3Contre ces approches, la thèse de cet article est que reconnaissance et pouvoir sont indissociables, sans pour autant que le second soit la réalité de la première, ni que la première soit fausse en tant qu’intuition normative. Je tenterai ici de défendre un raisonnement qui, s’il s’appuie fréquemment sur la théorie d’Axel Honneth, ne s’applique pas moins à l’ensemble de la nébuleuse des théories de la reconnaissance, en dépit de la dissolution fréquemment relevée du sens du mot.

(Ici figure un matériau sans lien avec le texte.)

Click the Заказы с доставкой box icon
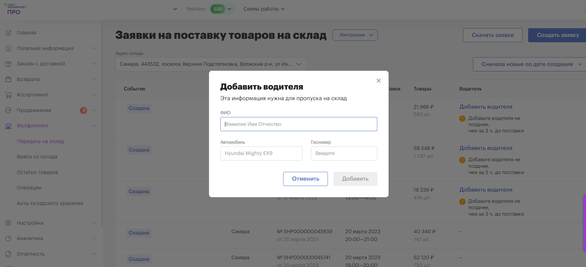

Mes arguments ont leur source dans les prémisses même de ce concept, pour autant qu’il se rattache à la réflexion hégélienne, moyennant un détour par la théorie de George Herbert Mead.
4Je traiterai les deux implications de l’idée de reconnaissance en procédant chronologiquement, par ordre de leur constitution dans la relation de reconnaissance : l’émergence d’un pouvoir, qui naît d’une attente, la performance de l’identité ou du statut « reconnu ».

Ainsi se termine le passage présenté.